INSTRUCTION 1
Answer these questions from the DLB overview, one line each, labeled (a), (b) and (c):
(a) Since what year has DLB been devoted to speeding up hybrid parallel applications?
(b) What does the abbreviation TALP stand for?
(c) In the fig. 3 example, how many OpenMP threads does each MPI process run?
INSTRUCTION 2
Retype the DLB overview from "The DLB approach" down to "its computation faster.", keeping every word and mark unchanged.
INSTRUCTION 3
Summarize the DLB overview in three sentences.

-------- EXCERPTED PASSAGE

DLB is a library devoted to speed up hybrid parallel applications and maximize the utilization of computational resources since 2009.
- It is a dynamic library transparent to the user
- No need to analyze nor modify the application
- Transversal to the different layers of the HPC software stack (see fig. 1)
- Maximizes the utilization of computational resources
- Improves the load balance of hybrid applications (see fig. 2)
- Manages the number of threads in the shared memory level
- Compatible with MPI, OpenMP and OmpSs. (We are open to adding support for more programming models in both inner and outer level of parallelism.)
- Since version 3.0 DLB includes three independent and complementary modules:
- LeWI: Lend When Idle
- DROM: Dynamic Resource Ownership Management
- TALP: Tracking Application Live Performance
LeWI: Lend When Idle
This module aims at optimizing the performance of hybrid applications without a previous analysis or modifying the code.
LeWI will improve the load balance of the outer level of parallelism by redistributing the computational resources at the inner level of parallelism. This readjustment of resources will be done dynamically at runtime.
This dynamism allows DLB to react to different sources of imbalance: Algorithm, data, hardware architecture and resource availability among others.
The DLB approach to redistributing the computational resource at runtime depending on the instantaneous demand can improve the performance in different situations:
- Hybrid applications with an imbalance problem at the outer level of parallelism
- Hybrid applications with an imbalance problem at the inner level of parallelism
- Hybrid applications with serialized parts of the code
- Multiple applications with different parallelism patterns
In fig. 3 we can see an example of LeWI. In this case, the application is running two MPI processes in a computing node, with two OpenMP threads each one. When MPI process 1 reaches a blocking MPI call it will lend its assigned cpus (number 1 and 2) to the second MPI process running in the same node. This will allow MPI process 2 to finish its computation faster.

----------------
-------- RECORD LIST

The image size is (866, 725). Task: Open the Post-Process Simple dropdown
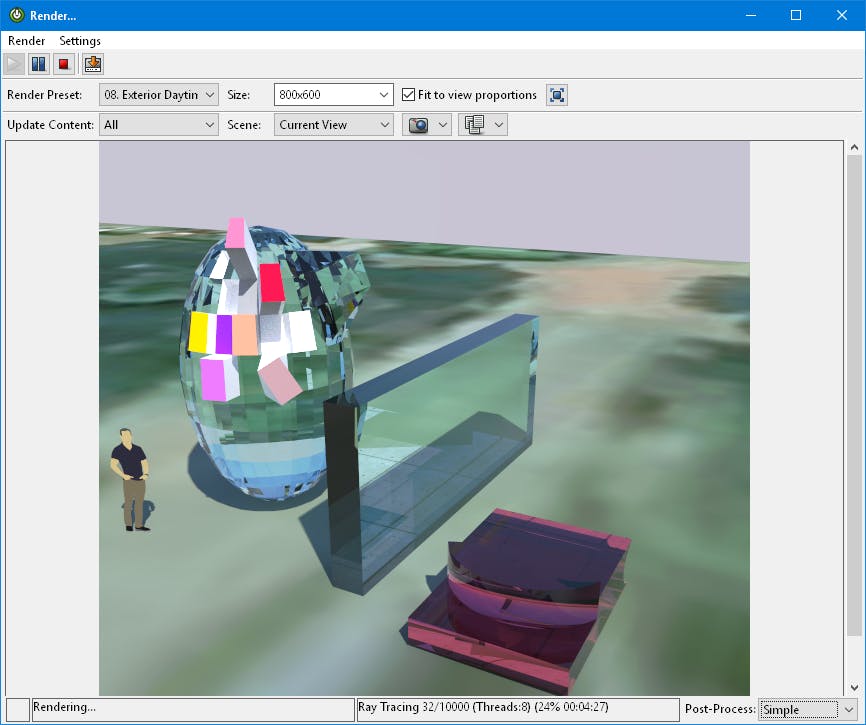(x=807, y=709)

----------------
-------- RECORD LIST

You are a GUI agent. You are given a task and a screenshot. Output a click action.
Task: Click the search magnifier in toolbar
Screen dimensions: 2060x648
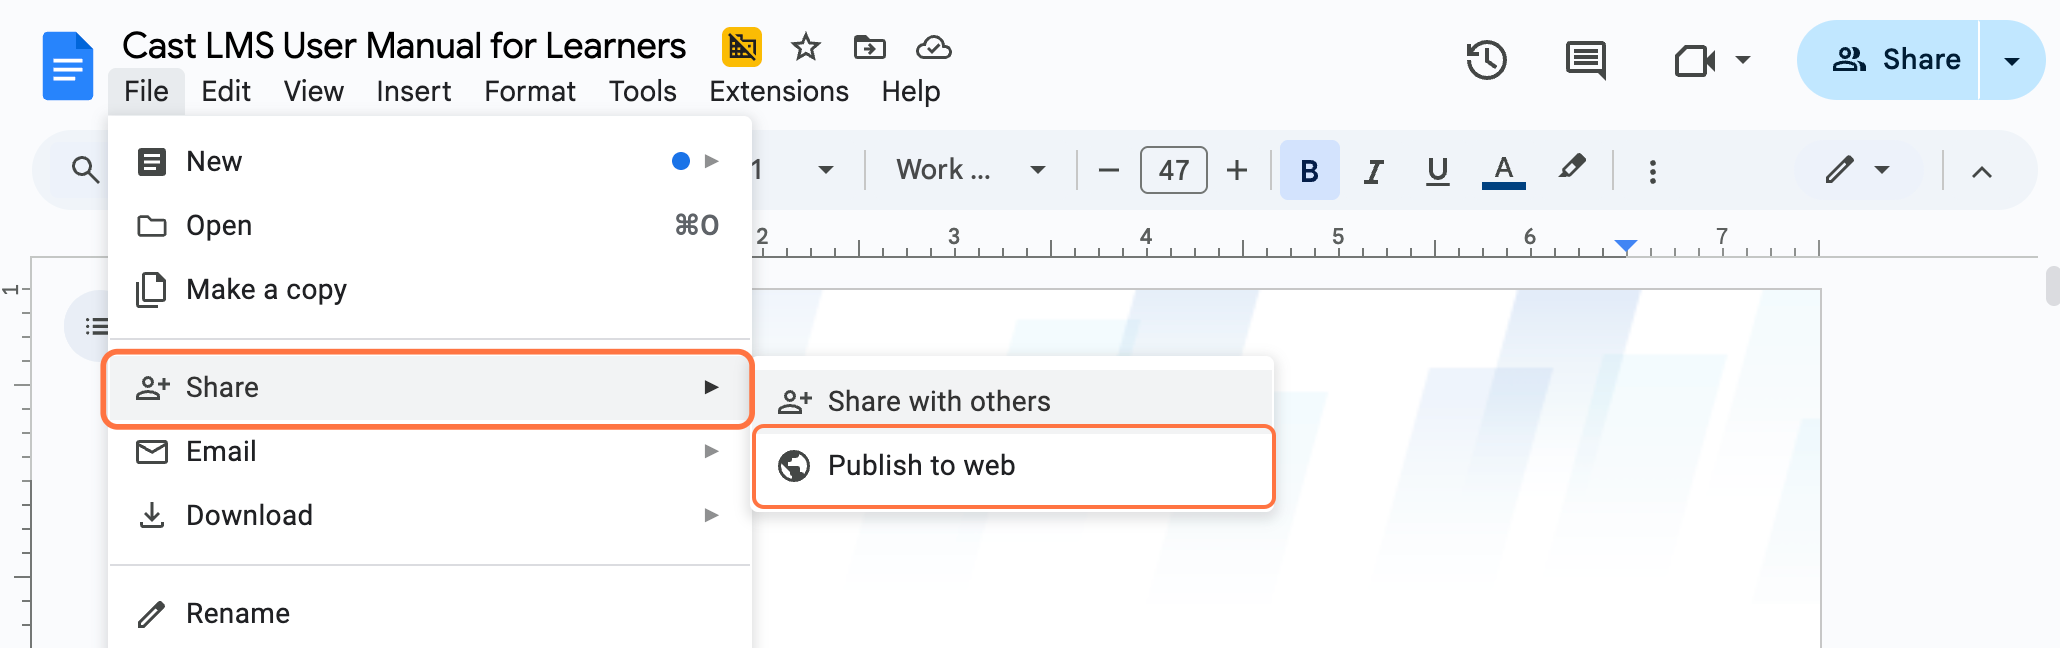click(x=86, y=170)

----------------

FINAL ANSWER 1
(a) 2009
(b) Tracking Application Live Performance
(c) Two

FINAL ANSWER 2
The DLB approach to redistributing the computational resource at runtime depending on the instantaneous demand can improve the performance in different situations:
- Hybrid applications with an imbalance problem at the outer level of parallelism
- Hybrid applications with an imbalance problem at the inner level of parallelism
- Hybrid applications with serialized parts of the code
- Multiple applications with different parallelism patterns
In fig. 3 we can see an example of LeWI. In this case, the application is running two MPI processes in a computing node, with two OpenMP threads each one. When MPI process 1 reaches a blocking MPI call it will lend its assigned cpus (number 1 and 2) to the second MPI process running in the same node. This will allow MPI process 2 to finish its computation faster.

FINAL ANSWER 3
DLB is a dynamic library, transparent to the user, that since 2009 has aimed to speed up hybrid parallel applications and maximize the utilization of computational resources, and it is compatible with MPI, OpenMP and OmpSs. Since version 3.0 it has included three independent and complementary modules: LeWI, DROM and TALP. The LeWI module improves load balance by dynamically redistributing computational resources at the inner level of parallelism at runtime, as when an MPI process that reaches a blocking call lends its cpus to another MPI process on the same node.